TASK DATA
++++++++++++++++++++
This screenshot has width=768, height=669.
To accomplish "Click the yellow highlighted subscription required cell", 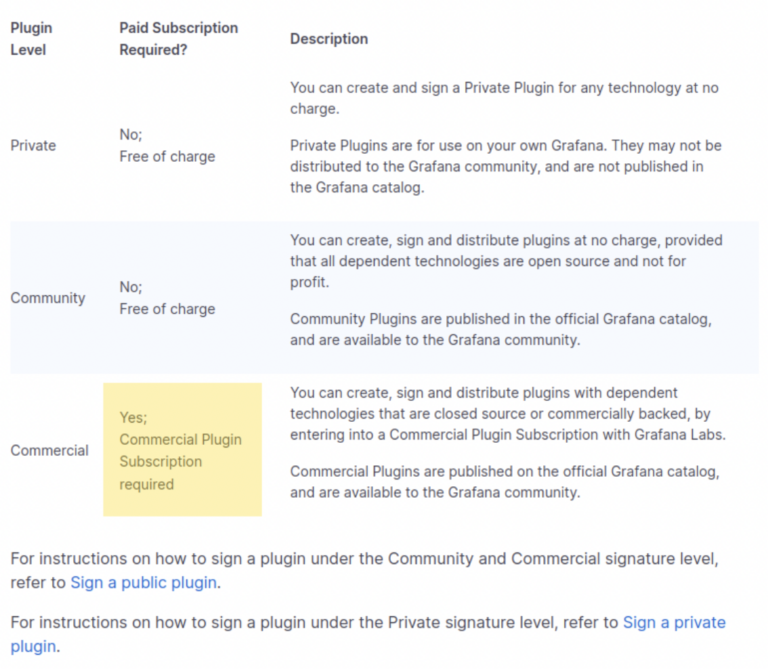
++++++++++++++++++++
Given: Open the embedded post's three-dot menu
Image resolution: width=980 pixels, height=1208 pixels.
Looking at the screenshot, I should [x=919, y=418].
++++++++++++++++++++
WORK REQUEST
Take only the lines above from the one that has "This screenshot has width=768, height=669." through the one that has "the yellow highlighted" and reproduce them exactly, omitting any pictures.

RESPONSE AREA
This screenshot has width=768, height=669.
To accomplish "Click the yellow highlighted subscription required cell", 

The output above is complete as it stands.